๑۩۞۩๑ Kitap Dünyası - İlim Dünyası Kütüphanesi ๑۩۞۩๑ => Barla Lahikası => Konuyu başlatan: Barlesey üzerinde 13 Haziran 2011, 14:31:56



Konu Başlığı: 263. Mektub
Gönderen: Barlesey üzerinde 13 Haziran 2011, 14:31:56
Re’fet Bey,

Senin çok antika iki mu’cize-i kudret, müzehânemi tezyin etti. Âdi zannettiğimiz şeylerde ne kadar hârikulâde işler bulunduğunu ihtar ediyorlar, şu On Dokuzuncu Mektupta ikinci, üçüncü cüz’ünde salâvat-ı şerifenin her sahifede birbirine bakması tesadüf işi olamaz.
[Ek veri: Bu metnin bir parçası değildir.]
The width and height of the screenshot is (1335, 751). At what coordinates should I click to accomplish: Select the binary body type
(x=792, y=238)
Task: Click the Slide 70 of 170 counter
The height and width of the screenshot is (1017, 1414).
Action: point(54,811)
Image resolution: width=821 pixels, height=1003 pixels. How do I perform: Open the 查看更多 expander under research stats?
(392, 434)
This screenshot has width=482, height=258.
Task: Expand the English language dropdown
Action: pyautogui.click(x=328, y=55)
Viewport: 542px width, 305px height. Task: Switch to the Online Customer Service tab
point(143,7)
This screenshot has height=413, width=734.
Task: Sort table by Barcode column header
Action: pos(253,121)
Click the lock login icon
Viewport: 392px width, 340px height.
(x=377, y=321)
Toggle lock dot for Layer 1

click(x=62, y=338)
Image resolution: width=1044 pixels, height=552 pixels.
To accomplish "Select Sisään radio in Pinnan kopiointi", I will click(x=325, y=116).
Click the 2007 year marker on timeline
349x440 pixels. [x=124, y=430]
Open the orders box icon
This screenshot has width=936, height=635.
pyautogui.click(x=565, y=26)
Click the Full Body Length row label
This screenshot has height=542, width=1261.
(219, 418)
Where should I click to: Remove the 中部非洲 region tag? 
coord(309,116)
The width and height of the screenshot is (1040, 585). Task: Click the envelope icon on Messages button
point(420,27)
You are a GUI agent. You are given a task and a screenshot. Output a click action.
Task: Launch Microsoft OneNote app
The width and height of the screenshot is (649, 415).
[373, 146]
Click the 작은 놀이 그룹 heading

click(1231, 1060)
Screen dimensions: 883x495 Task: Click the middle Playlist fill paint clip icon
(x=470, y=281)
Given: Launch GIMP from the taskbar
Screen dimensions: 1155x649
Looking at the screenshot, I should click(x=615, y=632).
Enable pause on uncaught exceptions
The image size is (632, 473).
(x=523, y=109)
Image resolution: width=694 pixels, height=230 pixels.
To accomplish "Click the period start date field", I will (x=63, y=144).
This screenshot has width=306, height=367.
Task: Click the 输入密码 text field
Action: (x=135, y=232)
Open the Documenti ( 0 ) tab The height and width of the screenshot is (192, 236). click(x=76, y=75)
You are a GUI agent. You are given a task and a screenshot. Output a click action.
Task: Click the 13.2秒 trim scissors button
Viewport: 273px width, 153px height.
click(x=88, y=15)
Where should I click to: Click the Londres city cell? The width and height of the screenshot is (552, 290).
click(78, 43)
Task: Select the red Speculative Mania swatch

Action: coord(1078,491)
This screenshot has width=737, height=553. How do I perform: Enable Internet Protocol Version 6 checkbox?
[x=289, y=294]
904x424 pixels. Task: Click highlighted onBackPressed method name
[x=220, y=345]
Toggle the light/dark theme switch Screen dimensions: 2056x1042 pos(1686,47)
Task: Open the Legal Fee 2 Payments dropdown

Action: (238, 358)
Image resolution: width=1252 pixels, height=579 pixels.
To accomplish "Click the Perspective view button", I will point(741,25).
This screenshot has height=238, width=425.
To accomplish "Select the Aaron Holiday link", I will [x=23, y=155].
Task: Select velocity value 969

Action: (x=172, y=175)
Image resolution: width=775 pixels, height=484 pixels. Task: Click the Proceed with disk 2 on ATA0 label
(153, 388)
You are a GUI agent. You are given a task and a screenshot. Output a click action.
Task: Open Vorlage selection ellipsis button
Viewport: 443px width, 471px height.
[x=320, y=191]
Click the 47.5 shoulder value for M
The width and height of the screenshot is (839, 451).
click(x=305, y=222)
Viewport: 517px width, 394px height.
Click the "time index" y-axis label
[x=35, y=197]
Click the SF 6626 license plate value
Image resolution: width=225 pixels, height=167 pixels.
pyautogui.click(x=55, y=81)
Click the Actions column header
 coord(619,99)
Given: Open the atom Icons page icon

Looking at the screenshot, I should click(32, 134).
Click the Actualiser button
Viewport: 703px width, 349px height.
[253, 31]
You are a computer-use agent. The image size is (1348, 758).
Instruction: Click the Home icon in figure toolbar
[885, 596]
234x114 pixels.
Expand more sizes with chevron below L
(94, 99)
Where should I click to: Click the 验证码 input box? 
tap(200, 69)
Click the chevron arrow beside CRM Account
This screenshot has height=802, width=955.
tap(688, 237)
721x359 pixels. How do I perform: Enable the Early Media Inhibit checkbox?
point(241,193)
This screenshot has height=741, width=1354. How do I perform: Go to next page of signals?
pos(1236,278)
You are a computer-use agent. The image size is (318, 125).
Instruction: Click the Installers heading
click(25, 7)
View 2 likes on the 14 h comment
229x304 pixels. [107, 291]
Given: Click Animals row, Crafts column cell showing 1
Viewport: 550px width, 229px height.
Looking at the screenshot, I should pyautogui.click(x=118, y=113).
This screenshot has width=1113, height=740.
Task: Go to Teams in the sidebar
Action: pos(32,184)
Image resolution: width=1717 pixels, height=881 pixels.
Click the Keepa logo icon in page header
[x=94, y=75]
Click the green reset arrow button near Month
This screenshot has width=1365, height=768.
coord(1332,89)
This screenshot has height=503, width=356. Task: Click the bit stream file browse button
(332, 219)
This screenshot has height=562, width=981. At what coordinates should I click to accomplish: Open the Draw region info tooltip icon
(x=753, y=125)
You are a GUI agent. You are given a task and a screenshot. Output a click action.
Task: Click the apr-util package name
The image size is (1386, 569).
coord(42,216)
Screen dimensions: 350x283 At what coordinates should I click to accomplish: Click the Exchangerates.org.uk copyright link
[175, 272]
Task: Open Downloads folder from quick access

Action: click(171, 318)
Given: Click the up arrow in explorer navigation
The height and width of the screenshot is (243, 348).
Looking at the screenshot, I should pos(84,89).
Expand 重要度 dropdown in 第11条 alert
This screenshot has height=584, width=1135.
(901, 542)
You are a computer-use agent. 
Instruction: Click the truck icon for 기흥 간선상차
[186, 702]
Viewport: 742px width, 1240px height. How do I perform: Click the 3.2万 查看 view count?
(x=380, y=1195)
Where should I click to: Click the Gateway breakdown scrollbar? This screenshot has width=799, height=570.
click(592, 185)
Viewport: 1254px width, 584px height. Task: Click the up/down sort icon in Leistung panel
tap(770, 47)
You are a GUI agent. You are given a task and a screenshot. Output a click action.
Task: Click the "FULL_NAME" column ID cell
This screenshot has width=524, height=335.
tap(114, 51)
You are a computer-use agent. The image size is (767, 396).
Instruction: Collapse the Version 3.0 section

Çünkü tesadüf, onda bir tevafuk eder. Bu ise onda dokuz tevafuk var. Demek, ne şuursuz tesadüfün işi ve ne de benim ve ne de kâtiplerin düşünüşüdür. Çünkü ben yeni anlıyorum, kâtipler benden sonra anladılar. Demek gaybî bir kast ve iradeyle, umum Sözlerde ve bilhassa On Dokuzuncu Mektuptaki salâvât-ı şerifede harika bir letafeti irade etmiş. O tevafukat ise, gaybî bir kastla derc edilen bir belâgat ve letafetin tereşşuhatıdır.